(EXTRACTED MATERIAL Opens)
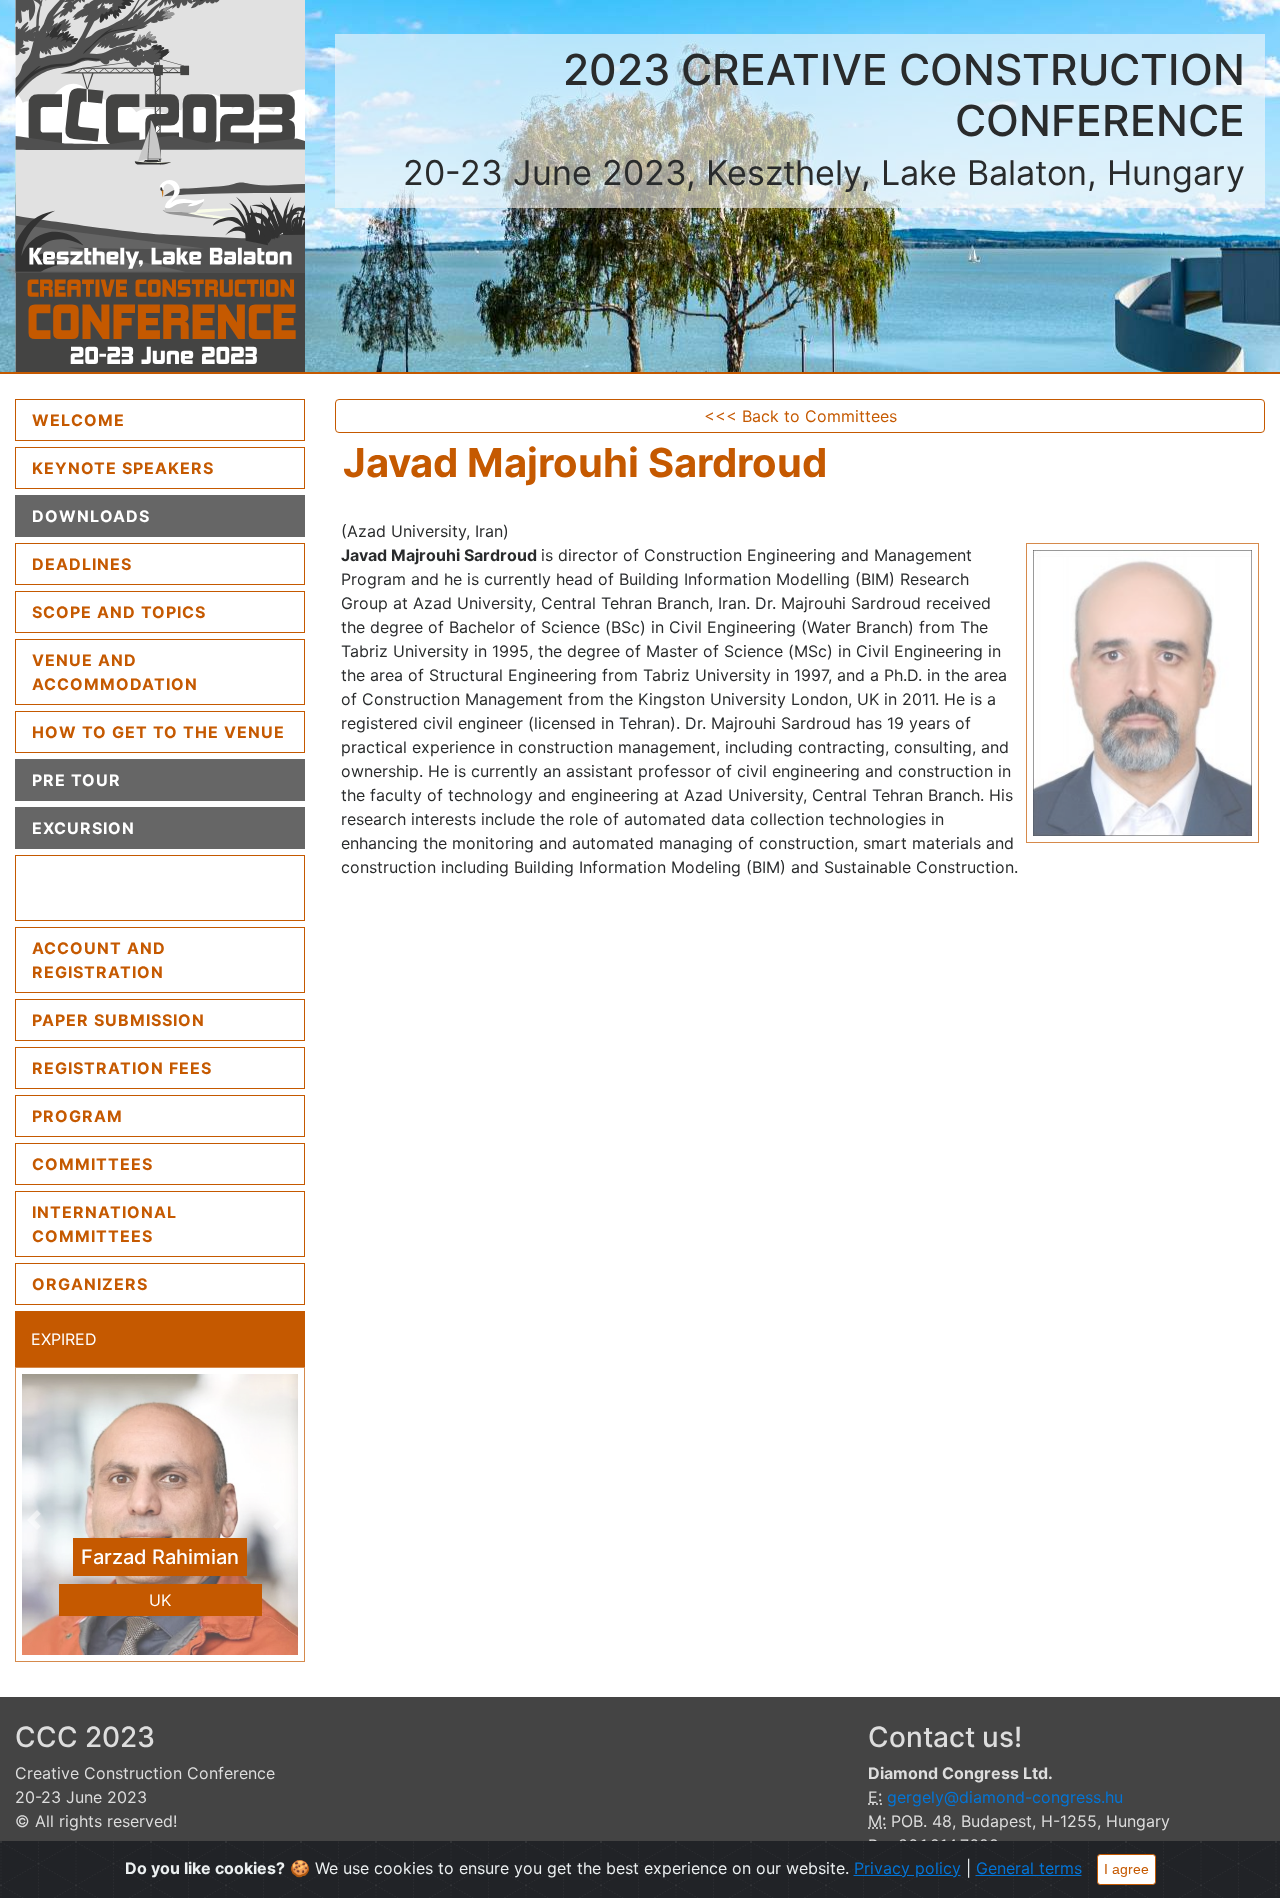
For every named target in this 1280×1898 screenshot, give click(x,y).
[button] (37, 1519)
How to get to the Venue (158, 732)
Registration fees (122, 1068)
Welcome (129, 419)
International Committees (104, 1224)
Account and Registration (99, 960)
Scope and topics (119, 612)
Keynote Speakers (123, 468)
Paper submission (118, 1020)
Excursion (83, 828)
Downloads (91, 516)
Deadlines (82, 564)
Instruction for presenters (114, 888)
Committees (92, 1164)
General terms (1029, 1868)
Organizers (90, 1284)
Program (77, 1116)
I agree (1126, 1869)
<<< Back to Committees (800, 416)
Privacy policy (907, 1868)
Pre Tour (76, 780)
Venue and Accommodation (115, 672)
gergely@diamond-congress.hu (1005, 1797)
(EXTRACTED MATERIAL Closes)
WHAT YOU SHOULD DO: Without the pictures, restate each entry exactly.

PROBLEM SOLUTION:
For every named target in this 1280×1898 screenshot, give click(x,y).
[button] (37, 1519)
How to get to the Venue (158, 732)
Registration fees (122, 1068)
Welcome (129, 419)
International Committees (104, 1224)
Account and Registration (99, 960)
Scope and topics (119, 612)
Keynote Speakers (123, 468)
Paper submission (118, 1020)
Excursion (83, 828)
Downloads (91, 516)
Deadlines (82, 564)
Instruction for presenters (114, 888)
Committees (92, 1164)
General terms (1029, 1868)
Organizers (90, 1284)
Program (77, 1116)
I agree (1126, 1869)
<<< Back to Committees (800, 416)
Privacy policy (907, 1868)
Pre Tour (76, 780)
Venue and Accommodation (115, 672)
gergely@diamond-congress.hu (1005, 1797)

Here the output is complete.